#### GIVEN RECORDS
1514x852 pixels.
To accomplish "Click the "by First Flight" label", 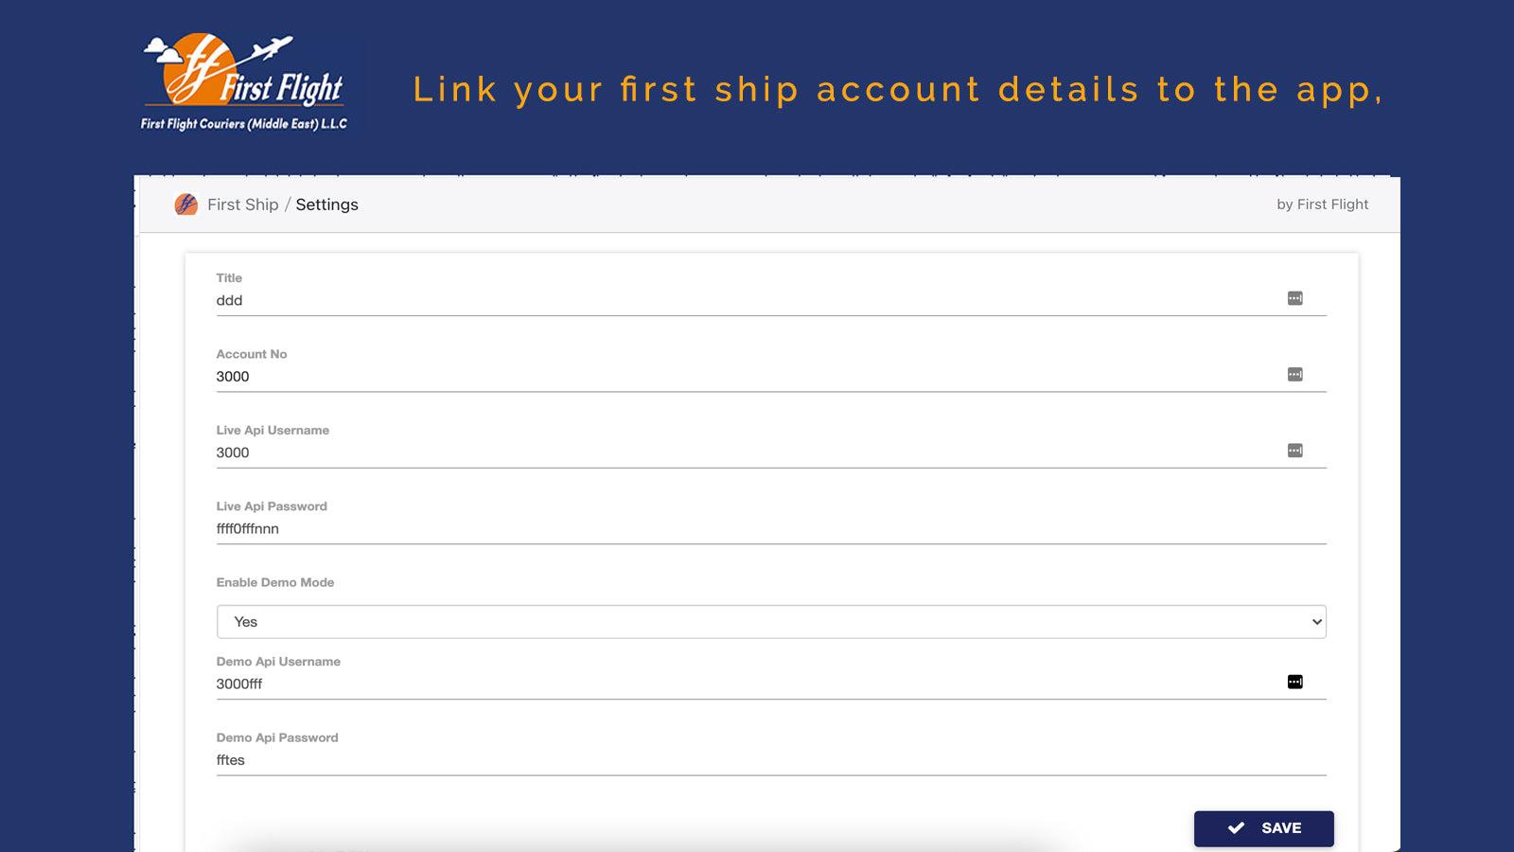I will click(1322, 204).
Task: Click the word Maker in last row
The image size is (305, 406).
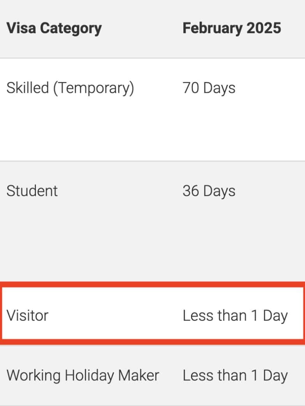Action: click(x=139, y=376)
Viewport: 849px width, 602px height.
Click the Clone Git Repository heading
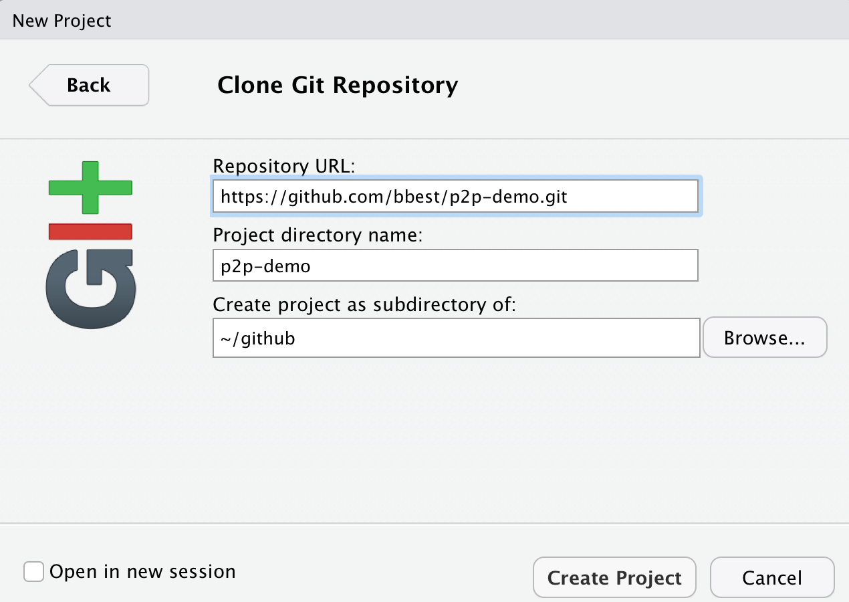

#### PROMPT
The required answer is the lines from the one that contains "The image size is (305, 406)." through the last line of the records, restated word for word, with every picture dropped.

#### TASK ANSWER
The image size is (305, 406).
Action: click(x=139, y=376)
Viewport: 849px width, 602px height.
Click the Clone Git Repository heading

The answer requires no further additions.